Na última segunda-feira (24), especialistas se reuniram para discutir os impactos da digitalização e da inteligência artificial (IA) no sistema judiciário durante um seminário promovido pela Folha em parceria com a OAB-SP. O evento abordou como essas tecnologias podem facilitar o acesso à Justiça, mas também levantar questões sobre a repetição de vieses e a falta de transparência nos processos. Tainá Aguiar Junquilho, professora de direito, destacou que a IA pode não criar, mas sim evidenciar problemas já existentes, como a opacidade e a dependência de empresas estrangeiras.
Os participantes do seminário, incluindo Ivar Hartmann, professor de direito, apontaram que a triagem automatizada de processos pode prejudicar a transparência do Judiciário. Segundo Hartmann, essa triagem não é uma decisão judicial, mas sim uma escolha sobre quais casos serão analisados. Ele alertou que a adoção de sistemas automatizados poderia complicar ainda mais os critérios já pouco claros.

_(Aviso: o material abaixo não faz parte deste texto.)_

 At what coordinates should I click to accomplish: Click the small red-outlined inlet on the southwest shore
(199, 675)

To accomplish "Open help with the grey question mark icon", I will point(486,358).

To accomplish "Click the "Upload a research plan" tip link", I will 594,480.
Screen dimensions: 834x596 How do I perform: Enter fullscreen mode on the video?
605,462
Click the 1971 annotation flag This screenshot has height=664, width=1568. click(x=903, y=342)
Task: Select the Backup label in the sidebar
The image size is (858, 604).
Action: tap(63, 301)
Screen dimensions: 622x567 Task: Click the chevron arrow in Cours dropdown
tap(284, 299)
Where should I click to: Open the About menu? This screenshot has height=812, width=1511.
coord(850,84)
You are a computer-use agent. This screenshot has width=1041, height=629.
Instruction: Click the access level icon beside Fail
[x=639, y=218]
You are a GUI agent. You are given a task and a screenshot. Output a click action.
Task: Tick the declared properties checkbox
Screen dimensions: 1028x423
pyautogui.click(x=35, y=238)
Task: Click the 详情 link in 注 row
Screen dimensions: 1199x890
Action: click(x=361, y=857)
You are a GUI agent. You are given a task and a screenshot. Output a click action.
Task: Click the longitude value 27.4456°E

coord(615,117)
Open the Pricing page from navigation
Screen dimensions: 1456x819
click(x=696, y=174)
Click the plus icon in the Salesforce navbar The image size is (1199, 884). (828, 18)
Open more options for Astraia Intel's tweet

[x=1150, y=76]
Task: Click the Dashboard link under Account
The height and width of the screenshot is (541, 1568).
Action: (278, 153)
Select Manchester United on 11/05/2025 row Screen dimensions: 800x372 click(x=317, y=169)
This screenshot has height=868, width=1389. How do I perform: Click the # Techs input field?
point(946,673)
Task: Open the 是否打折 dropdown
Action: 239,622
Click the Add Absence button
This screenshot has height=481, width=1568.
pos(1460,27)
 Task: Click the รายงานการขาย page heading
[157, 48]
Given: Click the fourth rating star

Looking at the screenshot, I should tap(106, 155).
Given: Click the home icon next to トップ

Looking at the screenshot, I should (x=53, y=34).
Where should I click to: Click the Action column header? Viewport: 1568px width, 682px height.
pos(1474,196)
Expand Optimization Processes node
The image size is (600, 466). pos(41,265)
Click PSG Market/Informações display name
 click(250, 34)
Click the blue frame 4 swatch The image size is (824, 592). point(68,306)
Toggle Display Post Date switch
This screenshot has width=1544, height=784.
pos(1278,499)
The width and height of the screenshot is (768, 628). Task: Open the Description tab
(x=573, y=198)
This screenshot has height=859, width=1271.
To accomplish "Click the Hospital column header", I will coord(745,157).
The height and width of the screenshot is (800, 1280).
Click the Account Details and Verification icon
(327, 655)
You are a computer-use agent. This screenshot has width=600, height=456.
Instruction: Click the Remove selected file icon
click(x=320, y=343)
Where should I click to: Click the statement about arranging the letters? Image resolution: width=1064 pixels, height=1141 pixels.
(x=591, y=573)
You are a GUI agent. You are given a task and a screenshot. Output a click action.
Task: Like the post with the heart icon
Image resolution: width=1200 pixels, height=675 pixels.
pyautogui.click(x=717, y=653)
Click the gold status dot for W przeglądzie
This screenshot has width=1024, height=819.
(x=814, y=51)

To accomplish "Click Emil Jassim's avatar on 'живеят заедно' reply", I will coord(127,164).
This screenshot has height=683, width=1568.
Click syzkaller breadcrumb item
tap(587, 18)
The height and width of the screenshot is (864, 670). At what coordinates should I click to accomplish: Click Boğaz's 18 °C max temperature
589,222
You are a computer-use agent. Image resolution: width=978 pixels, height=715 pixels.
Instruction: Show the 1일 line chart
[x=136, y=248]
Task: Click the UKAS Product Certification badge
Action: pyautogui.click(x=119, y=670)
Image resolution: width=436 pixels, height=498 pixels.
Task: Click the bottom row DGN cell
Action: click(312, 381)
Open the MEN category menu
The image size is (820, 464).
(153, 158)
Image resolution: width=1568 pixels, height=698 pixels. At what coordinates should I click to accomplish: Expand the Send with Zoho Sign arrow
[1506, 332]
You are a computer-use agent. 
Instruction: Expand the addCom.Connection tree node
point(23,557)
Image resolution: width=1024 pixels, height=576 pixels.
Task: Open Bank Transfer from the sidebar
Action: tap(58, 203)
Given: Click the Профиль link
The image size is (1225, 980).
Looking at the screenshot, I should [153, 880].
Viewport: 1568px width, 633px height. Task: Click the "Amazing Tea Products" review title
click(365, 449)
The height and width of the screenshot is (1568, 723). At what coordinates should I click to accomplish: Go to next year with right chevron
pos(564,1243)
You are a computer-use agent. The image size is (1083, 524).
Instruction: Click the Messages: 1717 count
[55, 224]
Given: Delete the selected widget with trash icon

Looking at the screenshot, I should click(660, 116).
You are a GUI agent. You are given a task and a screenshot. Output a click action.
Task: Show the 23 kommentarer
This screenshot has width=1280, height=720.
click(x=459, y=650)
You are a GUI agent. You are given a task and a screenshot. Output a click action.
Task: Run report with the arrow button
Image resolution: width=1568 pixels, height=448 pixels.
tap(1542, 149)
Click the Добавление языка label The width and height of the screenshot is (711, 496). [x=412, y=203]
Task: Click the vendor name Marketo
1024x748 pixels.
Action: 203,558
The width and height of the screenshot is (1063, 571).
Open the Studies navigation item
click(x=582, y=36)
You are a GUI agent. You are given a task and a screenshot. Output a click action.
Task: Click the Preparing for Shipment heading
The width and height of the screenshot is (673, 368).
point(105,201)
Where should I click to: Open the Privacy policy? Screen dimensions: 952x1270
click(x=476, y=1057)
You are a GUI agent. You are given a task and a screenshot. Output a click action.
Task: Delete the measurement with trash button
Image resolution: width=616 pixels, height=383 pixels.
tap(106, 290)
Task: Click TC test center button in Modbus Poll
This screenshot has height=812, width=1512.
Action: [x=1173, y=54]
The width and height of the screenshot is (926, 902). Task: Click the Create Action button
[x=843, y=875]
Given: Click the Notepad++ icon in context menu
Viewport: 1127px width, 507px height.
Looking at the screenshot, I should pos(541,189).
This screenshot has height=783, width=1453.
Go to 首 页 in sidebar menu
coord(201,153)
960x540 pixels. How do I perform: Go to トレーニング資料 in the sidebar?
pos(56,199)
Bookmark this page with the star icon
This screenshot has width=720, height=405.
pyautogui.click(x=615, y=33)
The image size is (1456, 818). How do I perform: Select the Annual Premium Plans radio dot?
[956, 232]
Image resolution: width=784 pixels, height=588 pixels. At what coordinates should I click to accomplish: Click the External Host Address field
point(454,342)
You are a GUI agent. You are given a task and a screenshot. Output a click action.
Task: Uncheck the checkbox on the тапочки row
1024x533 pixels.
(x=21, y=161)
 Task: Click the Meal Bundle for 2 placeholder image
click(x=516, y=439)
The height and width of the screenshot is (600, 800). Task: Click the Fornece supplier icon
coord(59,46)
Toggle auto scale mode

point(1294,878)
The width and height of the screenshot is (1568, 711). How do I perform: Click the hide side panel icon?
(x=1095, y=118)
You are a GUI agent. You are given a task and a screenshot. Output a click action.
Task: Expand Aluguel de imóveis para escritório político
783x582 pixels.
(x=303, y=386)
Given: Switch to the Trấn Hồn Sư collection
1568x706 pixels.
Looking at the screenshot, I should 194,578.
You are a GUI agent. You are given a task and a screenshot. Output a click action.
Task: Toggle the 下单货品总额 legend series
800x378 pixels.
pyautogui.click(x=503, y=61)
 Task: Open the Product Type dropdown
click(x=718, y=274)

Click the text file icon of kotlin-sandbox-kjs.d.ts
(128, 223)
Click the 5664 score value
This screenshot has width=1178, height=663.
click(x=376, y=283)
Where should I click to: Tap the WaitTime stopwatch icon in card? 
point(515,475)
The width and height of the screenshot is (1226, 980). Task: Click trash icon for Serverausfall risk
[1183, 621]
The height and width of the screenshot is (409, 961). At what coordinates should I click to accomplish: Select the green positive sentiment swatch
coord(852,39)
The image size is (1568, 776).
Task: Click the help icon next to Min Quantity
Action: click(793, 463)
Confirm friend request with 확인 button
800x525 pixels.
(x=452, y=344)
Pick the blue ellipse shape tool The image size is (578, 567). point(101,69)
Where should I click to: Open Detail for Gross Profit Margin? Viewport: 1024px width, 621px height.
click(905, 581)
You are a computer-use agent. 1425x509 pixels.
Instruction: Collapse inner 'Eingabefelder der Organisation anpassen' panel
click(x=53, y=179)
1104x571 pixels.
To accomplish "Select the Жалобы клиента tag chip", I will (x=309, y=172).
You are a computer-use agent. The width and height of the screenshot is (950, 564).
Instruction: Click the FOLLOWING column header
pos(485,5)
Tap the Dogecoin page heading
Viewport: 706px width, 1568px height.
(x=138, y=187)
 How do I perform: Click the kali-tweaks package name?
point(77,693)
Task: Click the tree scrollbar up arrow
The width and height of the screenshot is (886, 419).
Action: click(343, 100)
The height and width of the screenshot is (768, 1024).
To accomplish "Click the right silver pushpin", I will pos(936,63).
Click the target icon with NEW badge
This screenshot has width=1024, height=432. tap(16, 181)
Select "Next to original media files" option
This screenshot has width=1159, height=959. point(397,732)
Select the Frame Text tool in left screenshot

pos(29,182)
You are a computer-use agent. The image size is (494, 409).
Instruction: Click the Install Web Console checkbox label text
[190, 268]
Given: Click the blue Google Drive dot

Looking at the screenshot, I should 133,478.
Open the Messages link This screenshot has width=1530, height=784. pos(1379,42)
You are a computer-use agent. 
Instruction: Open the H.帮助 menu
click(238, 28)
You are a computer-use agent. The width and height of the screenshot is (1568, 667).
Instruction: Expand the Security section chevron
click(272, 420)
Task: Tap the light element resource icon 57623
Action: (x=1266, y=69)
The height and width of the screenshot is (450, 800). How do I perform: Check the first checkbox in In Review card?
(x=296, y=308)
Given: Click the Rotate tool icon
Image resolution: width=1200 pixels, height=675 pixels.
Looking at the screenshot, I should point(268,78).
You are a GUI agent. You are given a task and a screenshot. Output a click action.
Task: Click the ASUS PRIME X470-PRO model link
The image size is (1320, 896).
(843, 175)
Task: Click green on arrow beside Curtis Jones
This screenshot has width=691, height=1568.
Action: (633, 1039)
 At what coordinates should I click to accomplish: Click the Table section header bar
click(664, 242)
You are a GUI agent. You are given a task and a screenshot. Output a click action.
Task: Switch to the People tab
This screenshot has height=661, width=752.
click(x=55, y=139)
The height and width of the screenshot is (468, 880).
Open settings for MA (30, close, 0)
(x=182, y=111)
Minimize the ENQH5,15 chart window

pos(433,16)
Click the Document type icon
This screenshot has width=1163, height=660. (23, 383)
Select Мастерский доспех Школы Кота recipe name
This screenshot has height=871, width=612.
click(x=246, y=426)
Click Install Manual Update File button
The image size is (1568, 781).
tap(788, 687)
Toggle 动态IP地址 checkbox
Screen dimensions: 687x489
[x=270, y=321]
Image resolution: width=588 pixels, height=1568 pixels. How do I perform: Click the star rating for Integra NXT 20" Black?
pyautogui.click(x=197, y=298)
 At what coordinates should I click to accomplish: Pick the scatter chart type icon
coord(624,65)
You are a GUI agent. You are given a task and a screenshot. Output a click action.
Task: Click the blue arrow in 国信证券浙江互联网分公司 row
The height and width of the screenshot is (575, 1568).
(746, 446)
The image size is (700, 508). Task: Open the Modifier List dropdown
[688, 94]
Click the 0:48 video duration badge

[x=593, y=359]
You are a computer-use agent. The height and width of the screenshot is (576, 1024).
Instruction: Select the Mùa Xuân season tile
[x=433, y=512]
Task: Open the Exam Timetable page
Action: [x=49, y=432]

Outro ponto discutido foi a preocupação de que a IA, ao facilitar a produção de documentos jurídicos, poderia aumentar o número de ações judiciais, criando uma desigualdade entre grandes escritórios e cidadãos comuns que têm acesso limitado a tecnologias mais avançadas.
Para quem se interessa pelo assunto, é possível acompanhar as sessões do Judiciário através dos sites dos tribunais, onde também estão disponíveis canais de denúncia e informações sobre processos. A fiscalização e o monitoramento do uso das tecnologias no Judiciário são fundamentais, e há um protocolo do CNJ visando evitar manipulações nas decisões automatizadas. As próximas etapas incluem a tramitação de novas regras e a realização de audiências públicas para discutir a implementação da IA no sistema de Justiça, buscando sempre garantir a transparência e a supervisão humana nas decisões.